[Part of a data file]
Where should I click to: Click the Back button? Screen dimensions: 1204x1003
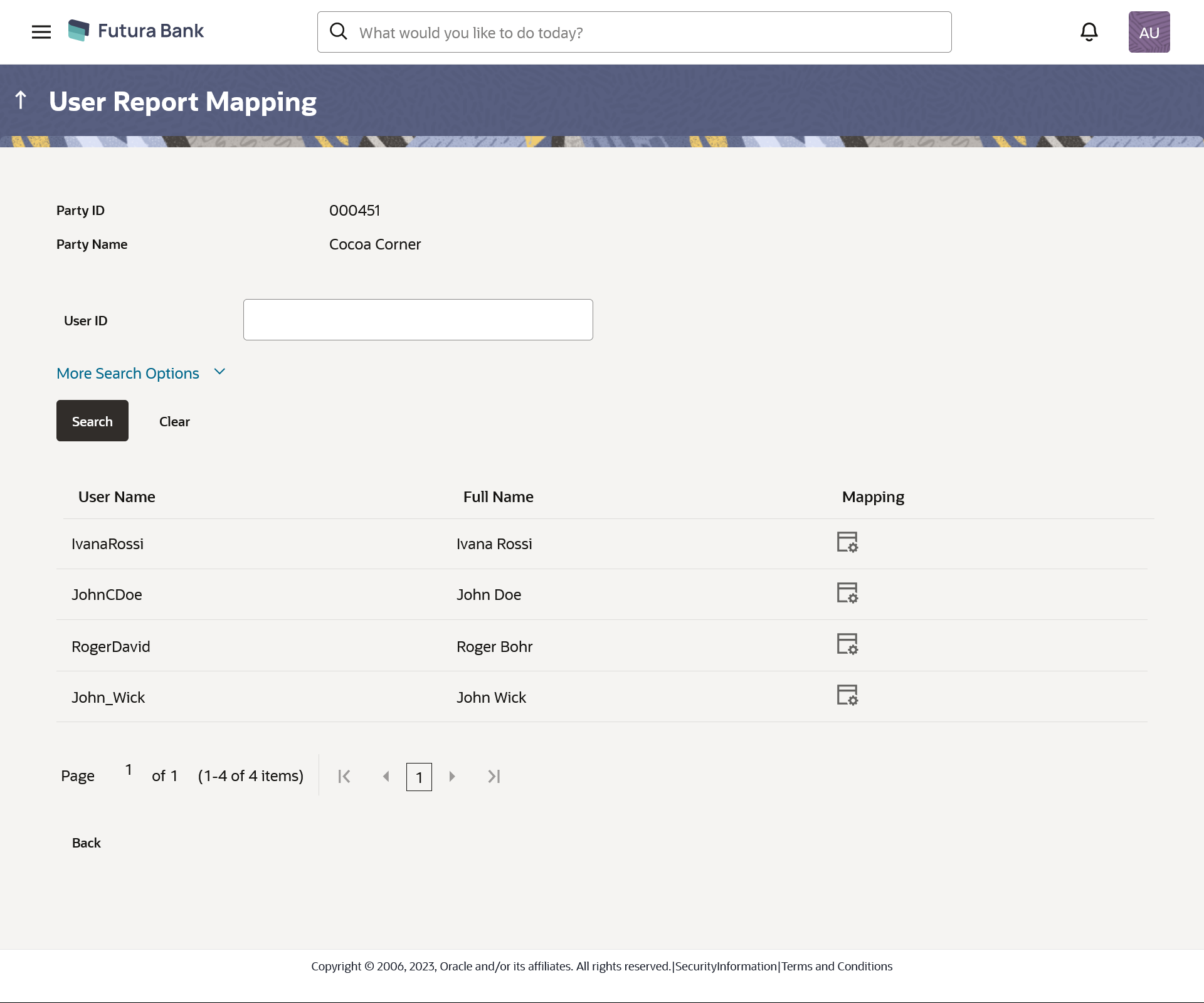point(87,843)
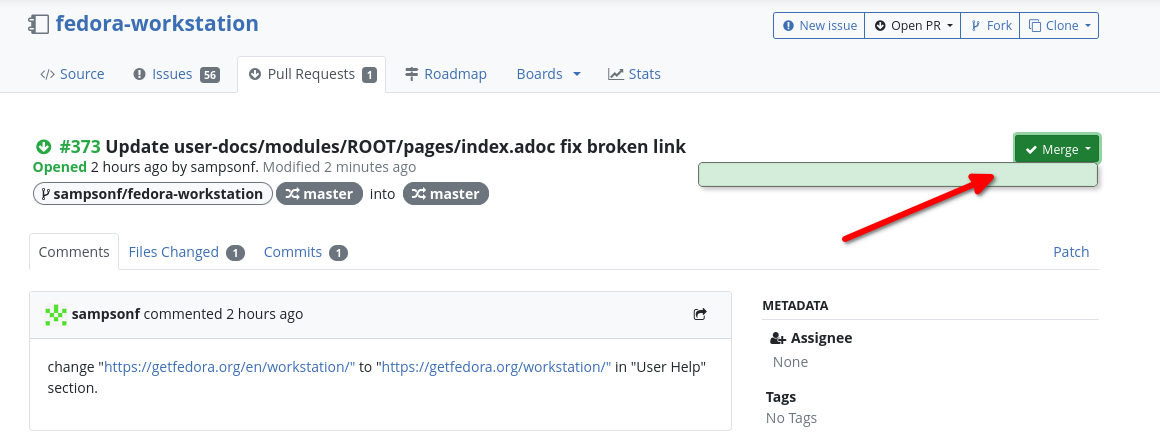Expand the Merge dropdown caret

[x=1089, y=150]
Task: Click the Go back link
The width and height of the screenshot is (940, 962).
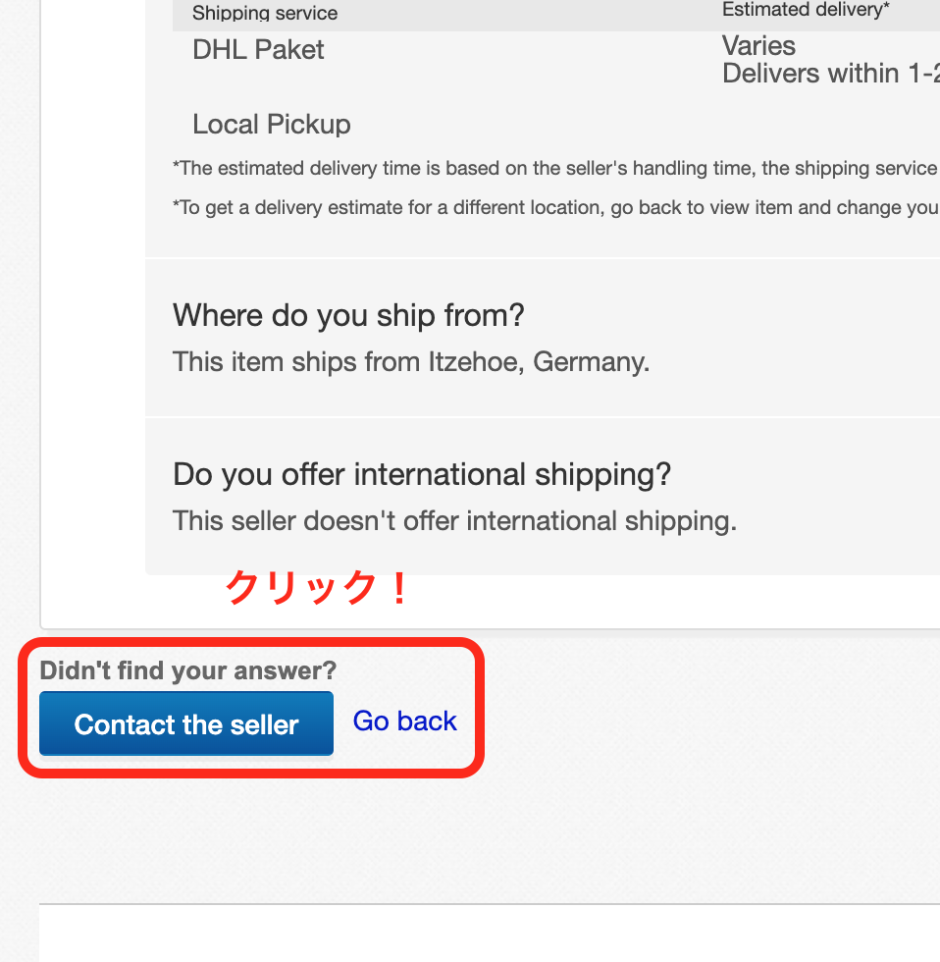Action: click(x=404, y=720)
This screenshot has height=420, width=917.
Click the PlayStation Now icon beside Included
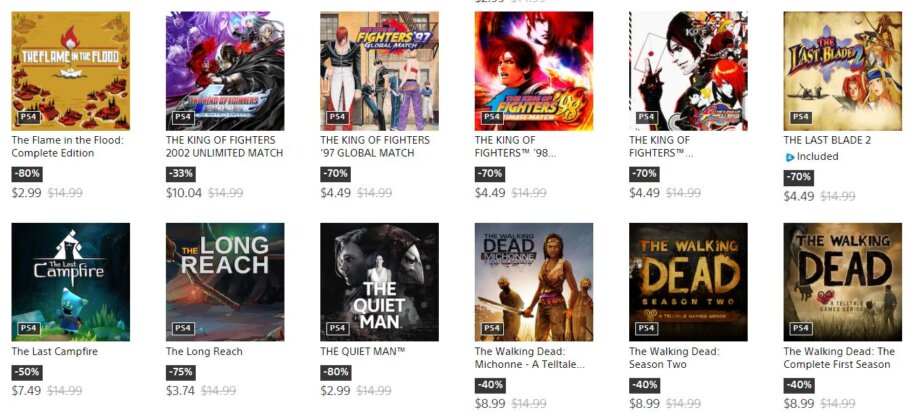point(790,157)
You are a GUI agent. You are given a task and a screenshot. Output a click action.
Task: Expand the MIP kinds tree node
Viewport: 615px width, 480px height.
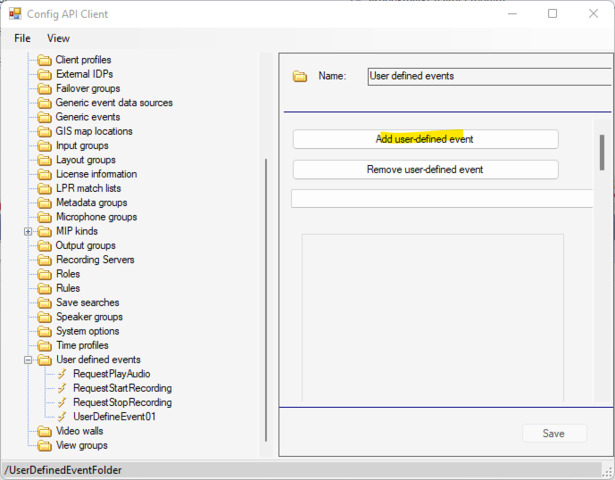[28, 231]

==

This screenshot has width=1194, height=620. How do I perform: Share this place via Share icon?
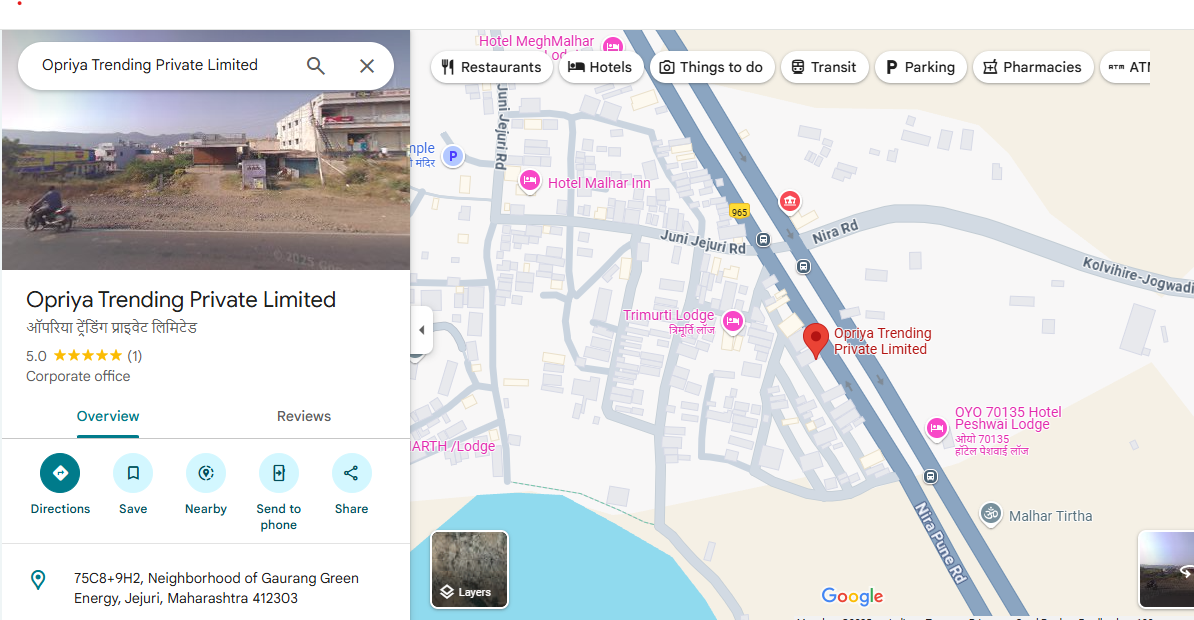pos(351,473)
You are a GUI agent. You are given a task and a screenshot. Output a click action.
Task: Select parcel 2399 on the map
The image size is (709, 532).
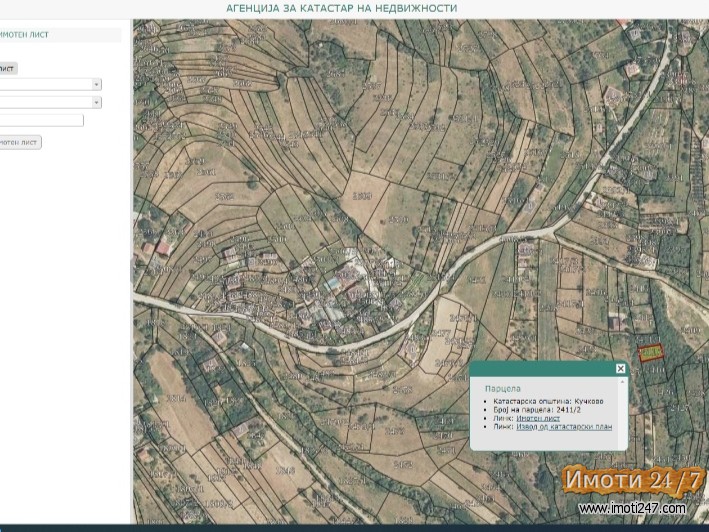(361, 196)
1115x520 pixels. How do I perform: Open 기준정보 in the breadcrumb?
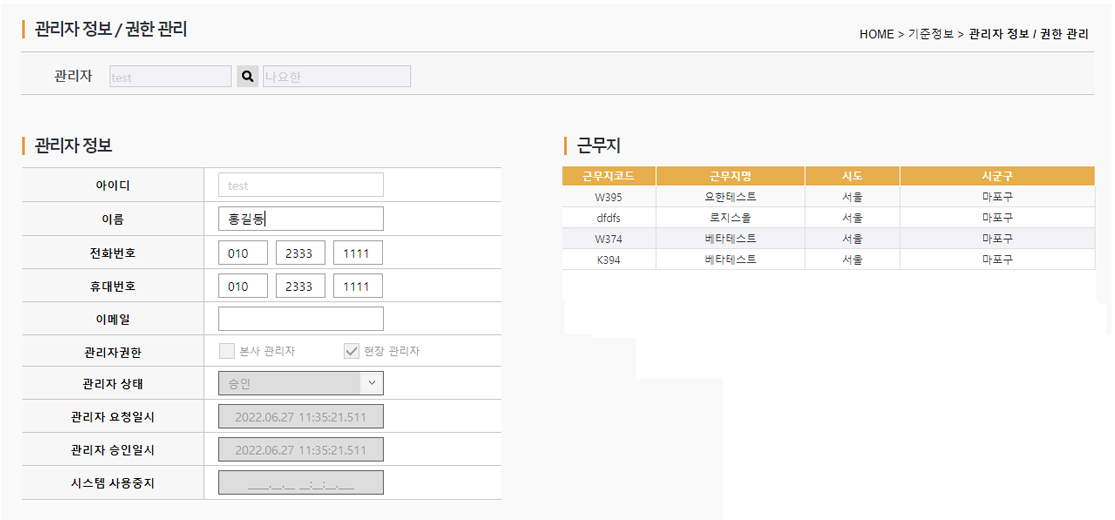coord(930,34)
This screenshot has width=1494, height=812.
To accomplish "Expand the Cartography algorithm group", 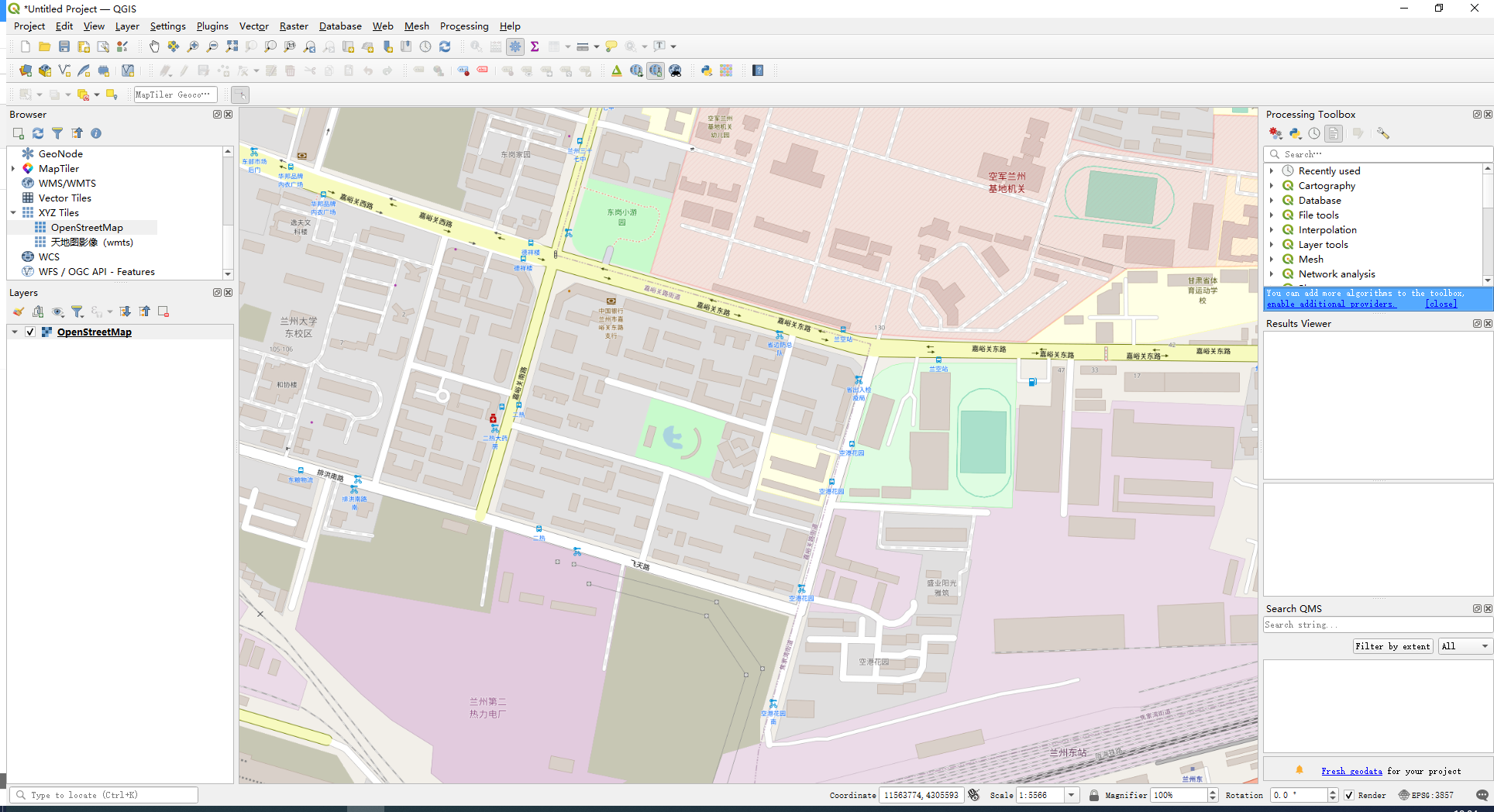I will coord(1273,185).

Written task
Gather every line of the material above that contains the word "perform", and copy each one in full.

Expected answer
This screenshot has width=1194, height=620. How do I perform: Share this place via Share icon?
1115x520 pixels. How do I perform: Open 기준정보 in the breadcrumb?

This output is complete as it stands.